Review: The Life and Times – Doppelgängers EP

It’s a low-lit bar. The band takes the scene, as the uninterested saps and boozehounds keep hammerin’ down national beer and watered-down bourbon. The three bearded gents tune the instruments, check the cabling, and do a mic check. Nobody cares.

It’s a non-smoking dive bar which saw its best days in the seventies, peaking the week before the oil crisis. Still, tar and nicotine still emanate from the wooden walls that saw better days, halcyon times when disco was king and “real rock and roll” died in a mountain of cheap angel dust. The dusty, burnt Coors neon sign trembles when the band does a quick level check. It’s bass and drum heavy, with guitars performing more as an incense candle than a shot of adrenaline. They look happy with the levels, as no instrument, not even the voice, supercedes the other’s dominance in the mix.

“Play something we know”, a gravelly voice yells from the back, warbling at the end.

The singer smirks, a salt and pepper five o’clock shadow surrounding his mouth. He whispers “for you” and nods to the bass player. Once the first bass note hits, the entire place shakes and the lights go so bright, everyone needs to close their eyes. Once opened, the room is decorated in pastels, everyone is wearing the clothes they wore in their teens. For those 7 minutes, the band knew the secrets that the audience kept, because they could hear them on their sleep. And they were like Teenage Dream, full of pop bliss, cotton candy clouds and castles with rainbow arches.

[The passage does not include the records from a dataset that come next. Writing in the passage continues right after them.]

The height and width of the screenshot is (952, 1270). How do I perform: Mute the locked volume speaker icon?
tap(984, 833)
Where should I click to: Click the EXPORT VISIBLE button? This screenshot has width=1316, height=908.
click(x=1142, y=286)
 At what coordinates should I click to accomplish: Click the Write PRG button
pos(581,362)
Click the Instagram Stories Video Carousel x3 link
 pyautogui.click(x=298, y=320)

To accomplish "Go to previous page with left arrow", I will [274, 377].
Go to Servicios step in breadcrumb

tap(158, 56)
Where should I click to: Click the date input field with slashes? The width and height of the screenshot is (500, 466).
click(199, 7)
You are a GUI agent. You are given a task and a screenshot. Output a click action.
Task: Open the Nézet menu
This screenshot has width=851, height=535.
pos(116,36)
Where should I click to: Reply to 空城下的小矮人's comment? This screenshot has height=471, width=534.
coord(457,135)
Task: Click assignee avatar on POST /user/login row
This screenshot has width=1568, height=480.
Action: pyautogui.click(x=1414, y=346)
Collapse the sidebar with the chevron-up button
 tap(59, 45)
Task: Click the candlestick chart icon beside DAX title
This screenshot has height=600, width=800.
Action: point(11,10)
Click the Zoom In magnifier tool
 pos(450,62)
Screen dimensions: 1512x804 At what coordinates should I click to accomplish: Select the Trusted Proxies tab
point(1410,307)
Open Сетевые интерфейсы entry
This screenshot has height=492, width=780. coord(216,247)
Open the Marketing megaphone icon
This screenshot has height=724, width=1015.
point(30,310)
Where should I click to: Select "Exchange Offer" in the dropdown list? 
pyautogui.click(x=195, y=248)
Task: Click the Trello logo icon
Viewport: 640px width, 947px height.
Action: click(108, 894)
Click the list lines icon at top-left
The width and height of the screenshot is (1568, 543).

“What in tarnation happened?” the people muttered once the band stopped singing about talking in dreams. No answers, but the lights went off and blinked with a cycle of handclaps. A lamentation about a ‘Boy with a coin’ followed, with the handclaps changing pace when they needed to. The room when silent until the roar of a motorcycle swooshed by. A fierce song about tattooed rapists, contradicting the terrible ordeal with an upbeat mood. The audience is now feeling a vertiginous surge of energy, one that they’ve never felt before. They stand up, as if revering what is now a display of fantastic drumming. They hear that ‘The King is half undressed’ and they give in to the energy. But, alas, the king’s reign does not last. It was good to be a king, but the wildflowers that sprung on the wall wither by the passage of time. Such heartbreakin’ notes in this lamentation.

The audience feels now energized. They start singing along, claiming that nobody does it better. A lonely photograph of Carly Simon shines over the bar and as the notes increase in its numerousness, the song climaxes and everything goes dark. The bar is now again low-lit, with the distant notes of 90s alt-rock in the distance. The band vanished and the barman stumbles carefully to the stage. He grabs a piece of paper and it reads: The Romantics. Jellyfish. Katy Perry. Iron & Wine. The Pretenders. Tom Petty & The Heartbreakers. Carly Simon. Hear them. Praise them. The band were never seen again in that bar, but a newfound love for the classics, modern and of old, breathed life into the once dead dive bar.